This Act amends budget control laws to reinforce Congress's exclusive power of the purse, clarify when funds can be withheld, and establish legal remedies, including private lawsuits, for improper impoundments.
Sam Liccardo
Representative
CA-16
The Protecting Our Constitution and Communities Act aims to reassert Congress's exclusive constitutional authority over federal spending by clarifying that the President cannot unilaterally withhold appropriated funds. It strengthens the Comptroller General's oversight role and establishes new legal avenues for private citizens and governments to sue for damages if funds are improperly impounded. Furthermore, the bill tightens the definition of budgetary "contingencies" and ensures that judicial review of these spending disputes remains robust.
This legislation, the Protecting Our Constitution and Communities Act, is all about drawing a firm line between Congress and the Executive Branch over who controls the federal wallet. It essentially updates the 1974 Impoundment Control Act to make it crystal clear: Congress holds the "power of the purse," and the President cannot unilaterally refuse to spend money that Congress has already appropriated. If Congress says the money is supposed to go out, it must go out. This bill reinforces that the only way to hold back funds is through specific procedures already laid out in the law, not through executive fiat. It’s a direct response to historical debates over presidential spending power, aiming to shut down any argument that the Executive Branch can just decide to skip funding programs it doesn't like.
Think of the Government Accountability Office (GAO), led by the Comptroller General, as the chief referee in this spending fight. This bill gives the GAO's rulings some serious weight.
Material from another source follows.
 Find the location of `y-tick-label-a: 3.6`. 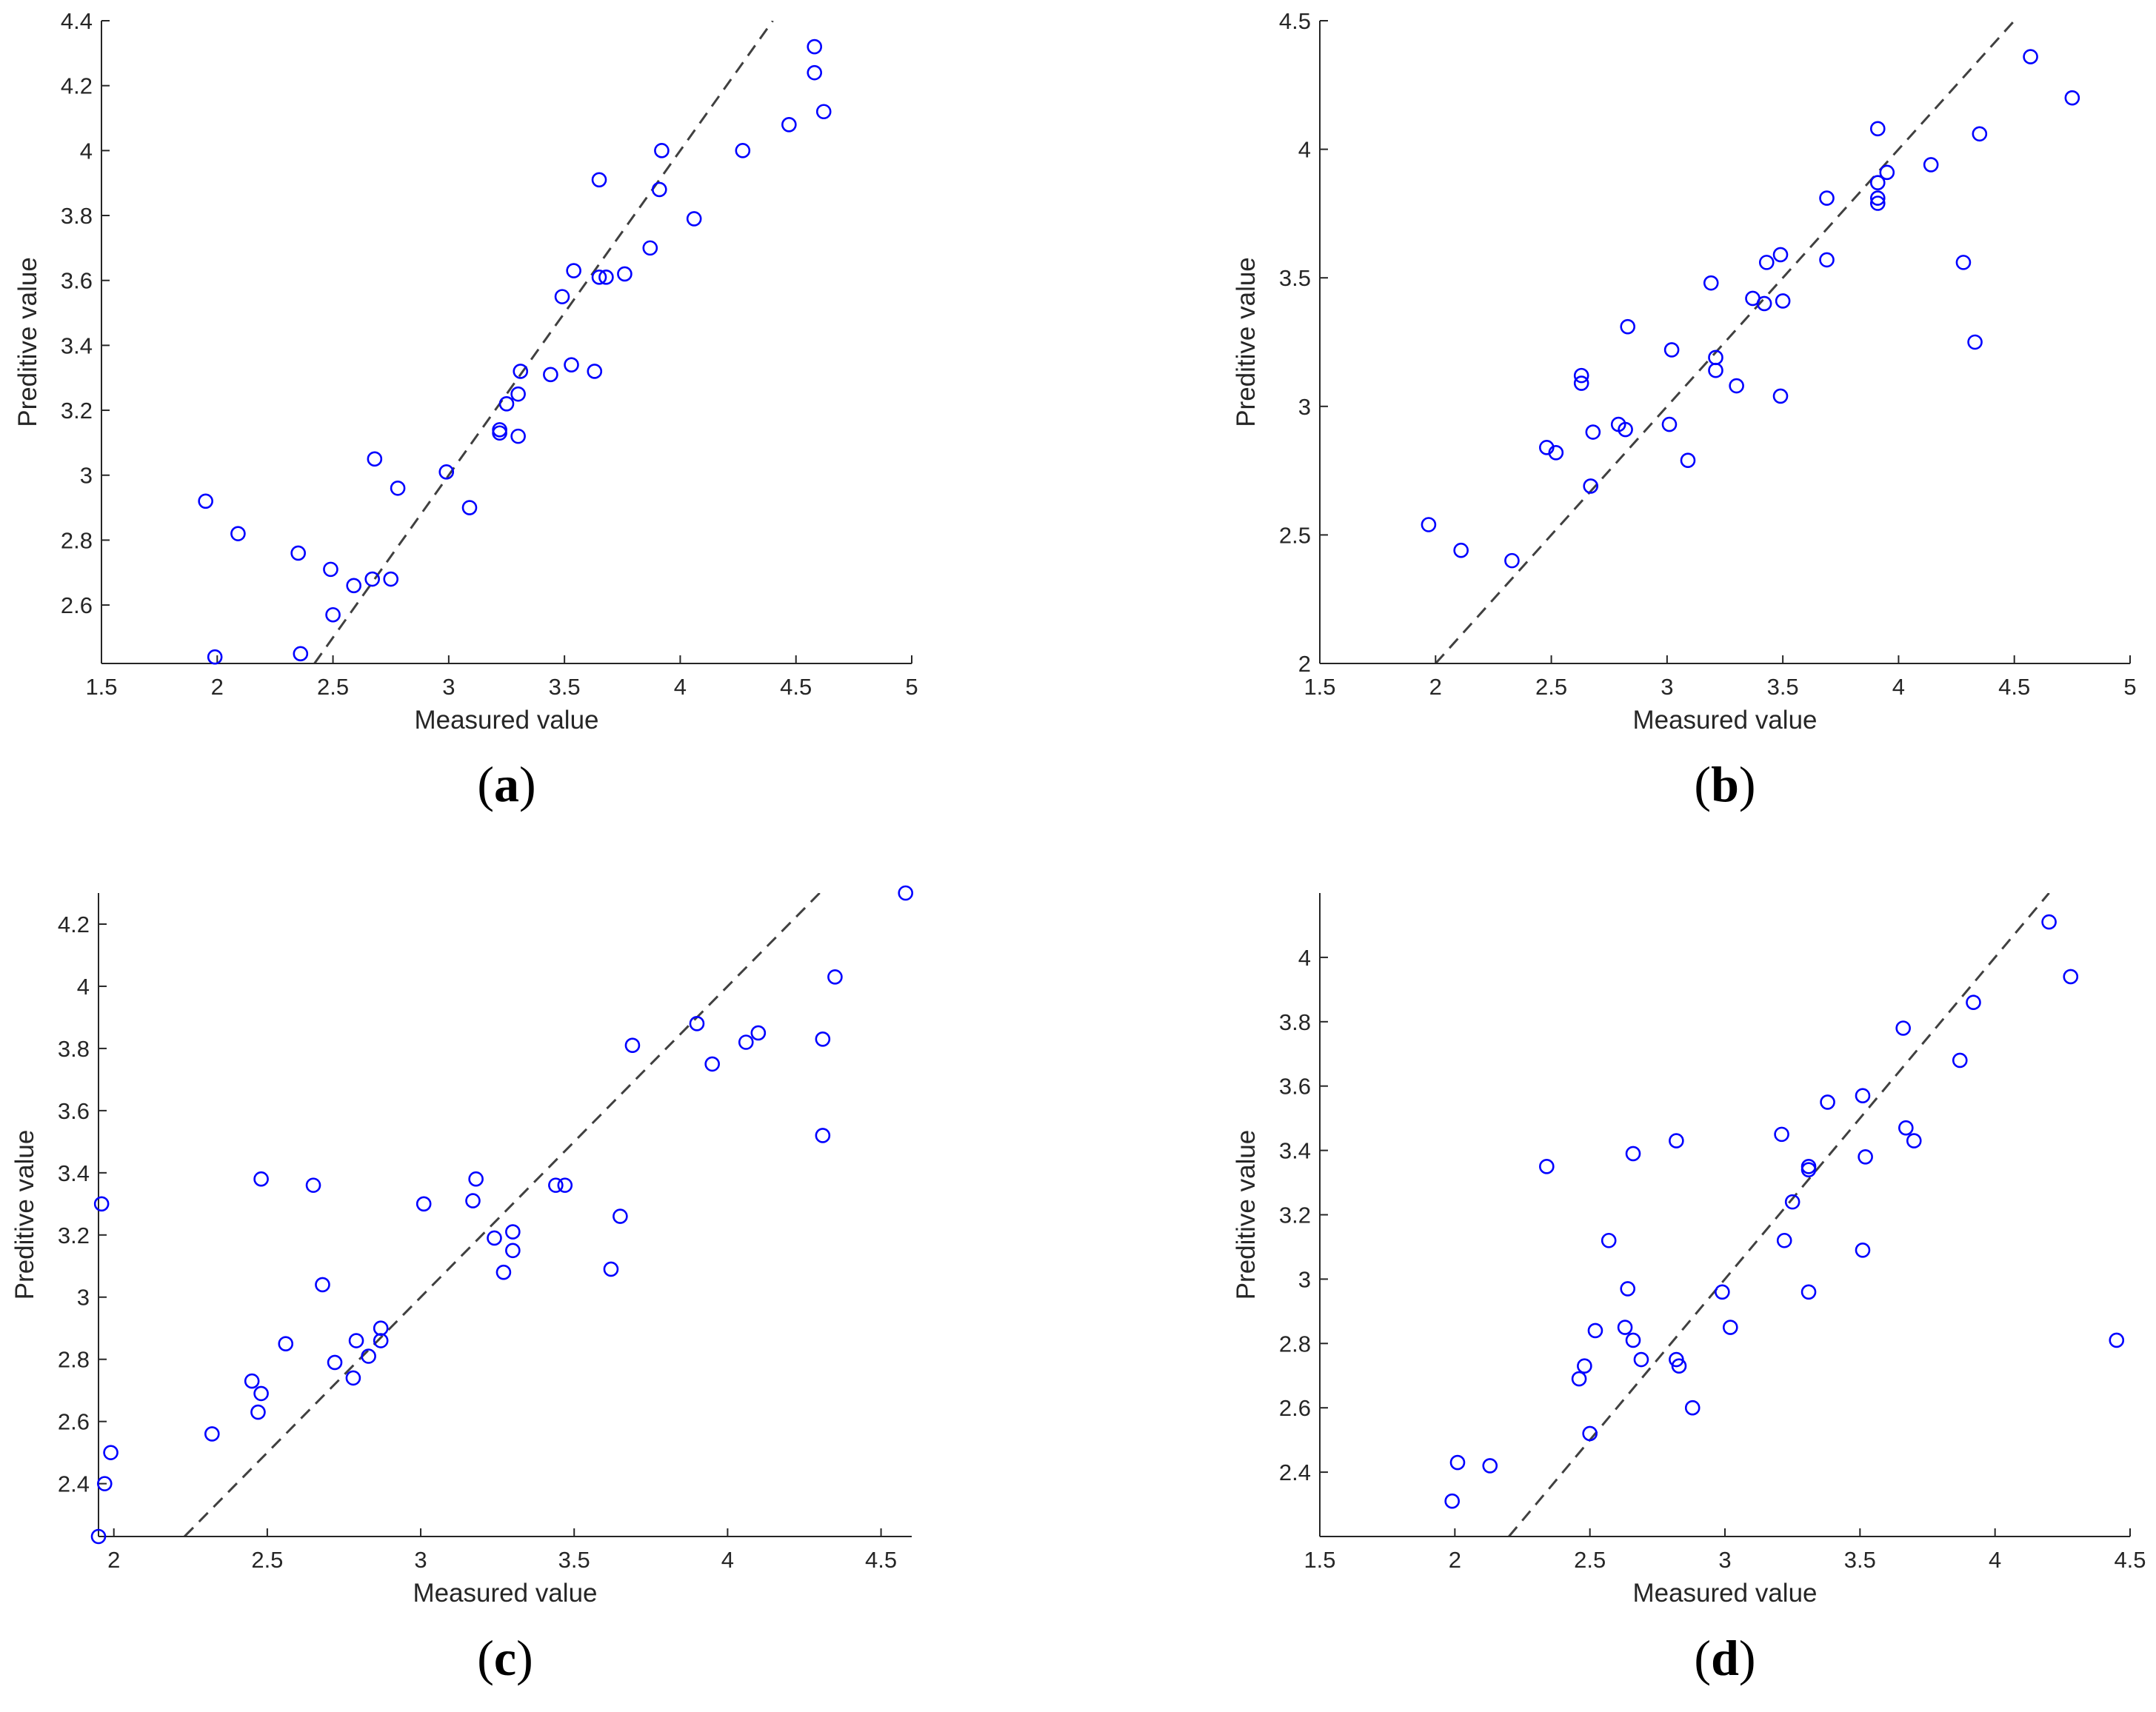

y-tick-label-a: 3.6 is located at coordinates (77, 281).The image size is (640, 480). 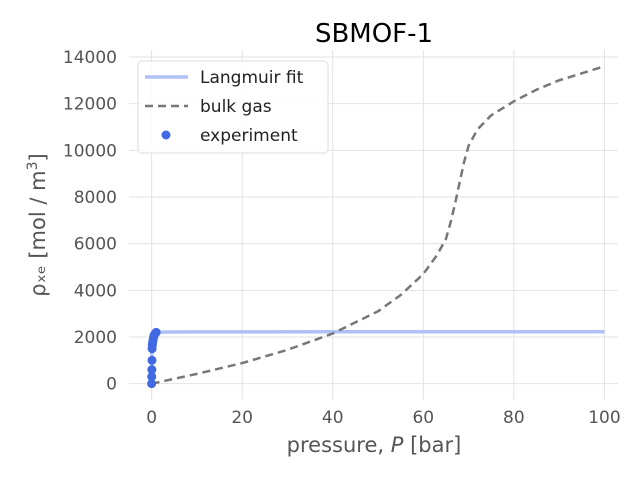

If the GAO looks into a situation and determines the Executive Branch is improperly withholding funds, courts and agencies now have to give that interpretation "substantial deference." That means the GAO’s word on how the budget rules should be followed carries far more authority than it did before. It also forces the Executive Branch to hand over records quickly if the GAO is investigating, ensuring Congress’s watchdog can actually do its job without bureaucratic delay. If the Executive Branch ignores the GAO’s ruling, Congress gets notified immediately, setting the stage for a legislative or legal showdown.
This is the part that will make every federal employee who handles appropriations sit up straight. The bill creates a brand new cause of action, allowing private citizens, states, counties, and even Tribal governments to sue the U.S. government if they are harmed by improperly withheld funds. Say a state was supposed to get federal funding for a specific infrastructure project, but the Executive Branch refused to release the money—that state can now sue. For the individual citizen, maybe they were supposed to receive a benefit that was held up. They can now sue the United States and the federal employees involved.
If you win your lawsuit, you get compensation, attorney’s fees, and court costs. Damages are the greater of your actual loss or a flat rate of $1,000 per violation. But here’s the kicker: if the court finds the government acted in bad faith when withholding the money, those damages are automatically tripled. This is a huge deterrent, designed to make agencies think twice before playing games with appropriated funds. For the federal employees involved, especially high-level political appointees, the stakes are even higher. If a court finds they knowingly violated the law, they can be held personally liable for paying those damages. Critically, the bill strips away standard legal shields like qualified immunity and sovereign immunity in these specific impoundment cases, meaning the person who made the decision could be on the hook financially.
For most people, this bill won't change how they file their taxes, but it could dramatically change how quickly federal programs get implemented. If you rely on a specific federal grant for your local community center, or if your small business is waiting on a specific loan program Congress funded, this bill ensures that the Executive Branch can’t just freeze those funds indefinitely. The threat of personal liability and triple damages means that federal managers and political appointees will likely be hyper-vigilant about releasing funds exactly as Congress intended. While this boosts accountability and ensures the money flows, it also creates a high-pressure environment for federal employees, who now face personal financial risk for making complex budgetary decisions. It’s a powerful move to check executive power, but it also means that the political heat from congressional disagreements is now being felt directly by the individuals running the agencies.